Go through the data below. Pull out every line that has the word "Teknologi".

**Available data:**
▽
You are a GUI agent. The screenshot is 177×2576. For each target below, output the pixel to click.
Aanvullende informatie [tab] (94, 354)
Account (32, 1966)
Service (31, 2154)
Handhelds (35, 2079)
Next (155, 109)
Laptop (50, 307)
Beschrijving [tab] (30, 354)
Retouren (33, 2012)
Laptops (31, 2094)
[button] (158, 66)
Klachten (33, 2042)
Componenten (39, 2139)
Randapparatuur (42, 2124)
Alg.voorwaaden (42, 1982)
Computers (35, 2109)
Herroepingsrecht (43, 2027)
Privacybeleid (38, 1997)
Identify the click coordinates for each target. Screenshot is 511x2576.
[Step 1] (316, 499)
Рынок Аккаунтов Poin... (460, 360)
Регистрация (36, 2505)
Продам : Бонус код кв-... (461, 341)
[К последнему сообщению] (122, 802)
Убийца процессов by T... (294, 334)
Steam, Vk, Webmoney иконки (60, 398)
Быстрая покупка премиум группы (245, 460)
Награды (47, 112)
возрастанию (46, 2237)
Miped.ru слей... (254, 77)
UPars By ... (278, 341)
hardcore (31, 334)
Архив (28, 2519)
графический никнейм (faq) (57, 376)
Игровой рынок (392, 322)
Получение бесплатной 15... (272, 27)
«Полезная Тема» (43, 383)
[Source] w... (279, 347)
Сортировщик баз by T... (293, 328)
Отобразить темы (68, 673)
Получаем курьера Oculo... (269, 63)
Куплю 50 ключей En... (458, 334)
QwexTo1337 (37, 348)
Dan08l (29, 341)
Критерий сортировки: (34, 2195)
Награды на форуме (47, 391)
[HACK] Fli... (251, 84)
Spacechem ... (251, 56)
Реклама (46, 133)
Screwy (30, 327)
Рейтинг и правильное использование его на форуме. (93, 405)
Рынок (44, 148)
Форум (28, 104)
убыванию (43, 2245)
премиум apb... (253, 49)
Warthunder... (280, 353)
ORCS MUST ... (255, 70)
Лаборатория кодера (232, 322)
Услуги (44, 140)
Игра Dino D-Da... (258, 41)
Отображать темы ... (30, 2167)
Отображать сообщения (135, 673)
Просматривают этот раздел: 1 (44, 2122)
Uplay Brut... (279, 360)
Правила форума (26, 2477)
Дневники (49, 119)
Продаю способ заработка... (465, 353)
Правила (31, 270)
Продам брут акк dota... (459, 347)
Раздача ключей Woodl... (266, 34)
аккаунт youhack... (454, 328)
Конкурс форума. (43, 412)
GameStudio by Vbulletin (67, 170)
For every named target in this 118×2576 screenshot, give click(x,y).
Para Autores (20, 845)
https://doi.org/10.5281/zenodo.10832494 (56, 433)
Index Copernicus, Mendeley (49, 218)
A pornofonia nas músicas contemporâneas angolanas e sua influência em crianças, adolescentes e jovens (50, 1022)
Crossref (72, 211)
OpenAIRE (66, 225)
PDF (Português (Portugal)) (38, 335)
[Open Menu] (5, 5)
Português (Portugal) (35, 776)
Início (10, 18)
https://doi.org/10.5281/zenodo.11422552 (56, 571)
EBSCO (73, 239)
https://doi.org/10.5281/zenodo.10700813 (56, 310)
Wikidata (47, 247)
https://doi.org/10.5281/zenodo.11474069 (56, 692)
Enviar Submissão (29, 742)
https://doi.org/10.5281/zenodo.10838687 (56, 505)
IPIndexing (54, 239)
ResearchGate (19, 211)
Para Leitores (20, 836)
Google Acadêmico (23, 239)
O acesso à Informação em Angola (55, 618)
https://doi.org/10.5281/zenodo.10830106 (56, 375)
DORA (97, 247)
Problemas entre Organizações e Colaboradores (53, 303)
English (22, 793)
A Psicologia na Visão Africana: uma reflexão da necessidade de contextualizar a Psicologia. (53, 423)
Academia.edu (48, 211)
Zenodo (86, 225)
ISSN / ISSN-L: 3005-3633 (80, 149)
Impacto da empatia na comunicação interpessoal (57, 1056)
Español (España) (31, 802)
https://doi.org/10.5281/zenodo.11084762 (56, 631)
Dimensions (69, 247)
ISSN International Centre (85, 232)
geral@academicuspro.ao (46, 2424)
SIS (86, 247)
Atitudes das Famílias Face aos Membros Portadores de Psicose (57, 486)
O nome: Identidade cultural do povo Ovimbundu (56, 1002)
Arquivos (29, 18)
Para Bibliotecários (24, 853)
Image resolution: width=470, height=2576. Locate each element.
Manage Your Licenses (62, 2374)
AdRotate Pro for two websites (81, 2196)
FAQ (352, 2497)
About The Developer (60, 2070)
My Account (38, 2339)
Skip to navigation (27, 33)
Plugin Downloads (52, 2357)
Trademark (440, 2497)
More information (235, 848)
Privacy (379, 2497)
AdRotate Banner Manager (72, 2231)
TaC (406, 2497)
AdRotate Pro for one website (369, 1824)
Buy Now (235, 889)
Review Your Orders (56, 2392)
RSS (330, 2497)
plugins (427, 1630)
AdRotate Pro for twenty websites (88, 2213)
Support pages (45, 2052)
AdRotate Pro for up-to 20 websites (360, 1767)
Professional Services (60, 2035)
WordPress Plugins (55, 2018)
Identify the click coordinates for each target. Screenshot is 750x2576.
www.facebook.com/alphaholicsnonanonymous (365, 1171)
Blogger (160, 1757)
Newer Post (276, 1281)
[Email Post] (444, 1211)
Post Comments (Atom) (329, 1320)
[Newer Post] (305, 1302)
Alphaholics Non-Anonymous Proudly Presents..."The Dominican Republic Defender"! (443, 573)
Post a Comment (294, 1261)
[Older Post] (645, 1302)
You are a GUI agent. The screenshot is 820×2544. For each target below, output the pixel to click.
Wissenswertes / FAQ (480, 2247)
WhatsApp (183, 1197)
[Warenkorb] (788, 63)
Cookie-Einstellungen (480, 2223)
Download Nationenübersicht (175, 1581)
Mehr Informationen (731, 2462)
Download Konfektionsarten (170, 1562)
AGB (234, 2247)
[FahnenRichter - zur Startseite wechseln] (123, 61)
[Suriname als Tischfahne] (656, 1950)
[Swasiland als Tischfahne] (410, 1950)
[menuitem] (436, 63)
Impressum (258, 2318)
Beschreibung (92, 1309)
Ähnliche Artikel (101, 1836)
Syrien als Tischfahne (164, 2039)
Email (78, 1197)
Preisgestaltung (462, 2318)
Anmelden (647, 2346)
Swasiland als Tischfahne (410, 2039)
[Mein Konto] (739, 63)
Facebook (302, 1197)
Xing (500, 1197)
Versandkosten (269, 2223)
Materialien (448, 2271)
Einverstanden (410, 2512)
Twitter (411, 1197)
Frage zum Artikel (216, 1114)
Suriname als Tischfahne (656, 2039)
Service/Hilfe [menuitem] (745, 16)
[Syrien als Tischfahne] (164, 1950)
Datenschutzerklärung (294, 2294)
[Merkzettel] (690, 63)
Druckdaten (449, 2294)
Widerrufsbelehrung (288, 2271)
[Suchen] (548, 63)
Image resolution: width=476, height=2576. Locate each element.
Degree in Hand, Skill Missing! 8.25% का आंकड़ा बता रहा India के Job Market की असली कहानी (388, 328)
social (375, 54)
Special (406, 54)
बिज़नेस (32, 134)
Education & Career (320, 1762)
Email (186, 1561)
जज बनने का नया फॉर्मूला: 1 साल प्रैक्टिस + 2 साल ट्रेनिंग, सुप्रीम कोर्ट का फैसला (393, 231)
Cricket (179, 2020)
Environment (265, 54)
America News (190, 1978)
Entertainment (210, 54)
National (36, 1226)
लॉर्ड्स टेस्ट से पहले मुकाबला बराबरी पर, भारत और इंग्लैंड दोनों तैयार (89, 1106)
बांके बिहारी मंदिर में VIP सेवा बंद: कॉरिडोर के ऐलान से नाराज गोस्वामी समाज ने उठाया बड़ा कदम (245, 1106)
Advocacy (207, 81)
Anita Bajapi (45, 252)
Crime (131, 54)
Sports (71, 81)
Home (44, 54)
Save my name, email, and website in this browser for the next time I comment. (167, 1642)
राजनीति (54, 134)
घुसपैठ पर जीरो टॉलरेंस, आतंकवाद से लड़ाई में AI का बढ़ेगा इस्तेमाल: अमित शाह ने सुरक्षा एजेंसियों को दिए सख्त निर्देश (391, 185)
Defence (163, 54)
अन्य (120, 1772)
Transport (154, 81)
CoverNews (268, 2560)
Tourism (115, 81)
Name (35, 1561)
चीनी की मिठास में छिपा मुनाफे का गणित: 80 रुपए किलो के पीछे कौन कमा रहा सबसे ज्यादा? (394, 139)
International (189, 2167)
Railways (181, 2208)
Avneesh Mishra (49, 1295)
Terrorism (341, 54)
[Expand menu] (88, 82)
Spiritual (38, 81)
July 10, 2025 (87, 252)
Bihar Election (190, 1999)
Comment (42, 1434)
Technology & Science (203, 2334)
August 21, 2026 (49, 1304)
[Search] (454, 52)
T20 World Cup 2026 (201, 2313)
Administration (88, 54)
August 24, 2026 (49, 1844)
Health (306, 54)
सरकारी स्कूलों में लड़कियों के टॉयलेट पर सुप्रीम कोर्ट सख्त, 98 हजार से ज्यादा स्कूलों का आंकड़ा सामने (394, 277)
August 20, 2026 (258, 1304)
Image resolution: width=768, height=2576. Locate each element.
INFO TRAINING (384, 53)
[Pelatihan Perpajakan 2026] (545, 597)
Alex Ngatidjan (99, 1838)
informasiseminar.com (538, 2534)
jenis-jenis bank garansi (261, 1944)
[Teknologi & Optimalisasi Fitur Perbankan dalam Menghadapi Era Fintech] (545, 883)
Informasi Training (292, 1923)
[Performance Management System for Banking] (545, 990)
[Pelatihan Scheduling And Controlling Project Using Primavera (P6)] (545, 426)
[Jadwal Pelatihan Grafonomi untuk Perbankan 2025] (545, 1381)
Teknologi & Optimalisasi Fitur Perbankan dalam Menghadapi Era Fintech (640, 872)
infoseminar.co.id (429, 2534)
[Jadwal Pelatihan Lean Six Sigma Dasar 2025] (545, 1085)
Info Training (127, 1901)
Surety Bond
△
**Response to this exercise:**
[Teknologi & Optimalisasi Fitur Perbankan dalam Menghadapi Era Fintech] (545, 883)
Teknologi & Optimalisasi Fitur Perbankan dalam Menghadapi Era Fintech (640, 872)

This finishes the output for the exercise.